##### Entries supplied #####

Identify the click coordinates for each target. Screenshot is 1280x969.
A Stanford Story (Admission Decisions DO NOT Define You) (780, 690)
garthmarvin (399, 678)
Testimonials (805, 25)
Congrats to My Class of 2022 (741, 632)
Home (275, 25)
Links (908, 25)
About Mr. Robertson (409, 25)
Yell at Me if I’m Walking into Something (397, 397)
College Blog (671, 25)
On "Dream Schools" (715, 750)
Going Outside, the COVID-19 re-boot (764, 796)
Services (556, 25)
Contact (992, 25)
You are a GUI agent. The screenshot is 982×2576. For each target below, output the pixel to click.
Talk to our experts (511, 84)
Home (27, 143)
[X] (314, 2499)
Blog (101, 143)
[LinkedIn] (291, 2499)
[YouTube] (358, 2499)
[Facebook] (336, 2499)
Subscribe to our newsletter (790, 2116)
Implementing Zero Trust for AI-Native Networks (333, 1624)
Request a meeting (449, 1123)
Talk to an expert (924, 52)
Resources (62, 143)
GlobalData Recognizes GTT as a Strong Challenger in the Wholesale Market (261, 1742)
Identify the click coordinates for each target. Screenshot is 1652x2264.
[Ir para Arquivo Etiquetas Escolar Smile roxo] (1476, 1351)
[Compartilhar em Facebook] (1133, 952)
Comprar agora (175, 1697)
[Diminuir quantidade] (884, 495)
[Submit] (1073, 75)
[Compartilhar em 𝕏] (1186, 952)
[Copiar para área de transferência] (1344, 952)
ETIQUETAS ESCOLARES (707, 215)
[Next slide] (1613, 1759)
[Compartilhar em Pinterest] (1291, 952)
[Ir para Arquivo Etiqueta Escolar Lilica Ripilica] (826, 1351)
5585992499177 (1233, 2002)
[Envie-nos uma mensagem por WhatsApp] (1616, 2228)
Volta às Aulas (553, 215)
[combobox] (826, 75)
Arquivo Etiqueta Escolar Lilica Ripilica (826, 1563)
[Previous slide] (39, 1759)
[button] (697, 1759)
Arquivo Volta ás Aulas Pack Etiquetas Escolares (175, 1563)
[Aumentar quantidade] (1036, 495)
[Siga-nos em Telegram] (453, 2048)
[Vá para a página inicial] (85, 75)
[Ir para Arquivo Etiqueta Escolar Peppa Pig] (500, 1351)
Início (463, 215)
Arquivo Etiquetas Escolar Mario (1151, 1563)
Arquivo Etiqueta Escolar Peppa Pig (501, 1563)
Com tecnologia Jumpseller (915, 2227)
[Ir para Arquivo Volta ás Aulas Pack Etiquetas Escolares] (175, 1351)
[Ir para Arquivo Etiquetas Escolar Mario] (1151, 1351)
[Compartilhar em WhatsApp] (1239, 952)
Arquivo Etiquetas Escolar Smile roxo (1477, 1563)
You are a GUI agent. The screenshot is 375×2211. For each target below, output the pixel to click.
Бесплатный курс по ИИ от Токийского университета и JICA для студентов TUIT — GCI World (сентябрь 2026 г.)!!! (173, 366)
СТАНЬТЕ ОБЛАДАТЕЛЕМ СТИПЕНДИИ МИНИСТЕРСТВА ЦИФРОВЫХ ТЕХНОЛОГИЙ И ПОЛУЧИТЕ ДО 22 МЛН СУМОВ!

#####

**What you need to do**
From the records above, extract exactly and only the lines that begin at the line with "Talk to our experts (511, 84)" and stop after the line with "[Compartilhar em WhatsApp] (1239, 952)".

**Solution**
Talk to our experts (511, 84)
Home (27, 143)
[X] (314, 2499)
Blog (101, 143)
[LinkedIn] (291, 2499)
[YouTube] (358, 2499)
[Facebook] (336, 2499)
Subscribe to our newsletter (790, 2116)
Implementing Zero Trust for AI-Native Networks (333, 1624)
Request a meeting (449, 1123)
Talk to an expert (924, 52)
Resources (62, 143)
GlobalData Recognizes GTT as a Strong Challenger in the Wholesale Market (261, 1742)
Identify the click coordinates for each target. Screenshot is 1652x2264.
[Ir para Arquivo Etiquetas Escolar Smile roxo] (1476, 1351)
[Compartilhar em Facebook] (1133, 952)
Comprar agora (175, 1697)
[Diminuir quantidade] (884, 495)
[Submit] (1073, 75)
[Compartilhar em 𝕏] (1186, 952)
[Copiar para área de transferência] (1344, 952)
ETIQUETAS ESCOLARES (707, 215)
[Next slide] (1613, 1759)
[Compartilhar em Pinterest] (1291, 952)
[Ir para Arquivo Etiqueta Escolar Lilica Ripilica] (826, 1351)
5585992499177 (1233, 2002)
[Envie-nos uma mensagem por WhatsApp] (1616, 2228)
Volta às Aulas (553, 215)
[combobox] (826, 75)
Arquivo Etiqueta Escolar Lilica Ripilica (826, 1563)
[Previous slide] (39, 1759)
[button] (697, 1759)
Arquivo Volta ás Aulas Pack Etiquetas Escolares (175, 1563)
[Aumentar quantidade] (1036, 495)
[Siga-nos em Telegram] (453, 2048)
[Vá para a página inicial] (85, 75)
[Ir para Arquivo Etiqueta Escolar Peppa Pig] (500, 1351)
Início (463, 215)
Arquivo Etiquetas Escolar Mario (1151, 1563)
Arquivo Etiqueta Escolar Peppa Pig (501, 1563)
Com tecnologia Jumpseller (915, 2227)
[Ir para Arquivo Volta ás Aulas Pack Etiquetas Escolares] (175, 1351)
[Ir para Arquivo Etiquetas Escolar Mario] (1151, 1351)
[Compartilhar em WhatsApp] (1239, 952)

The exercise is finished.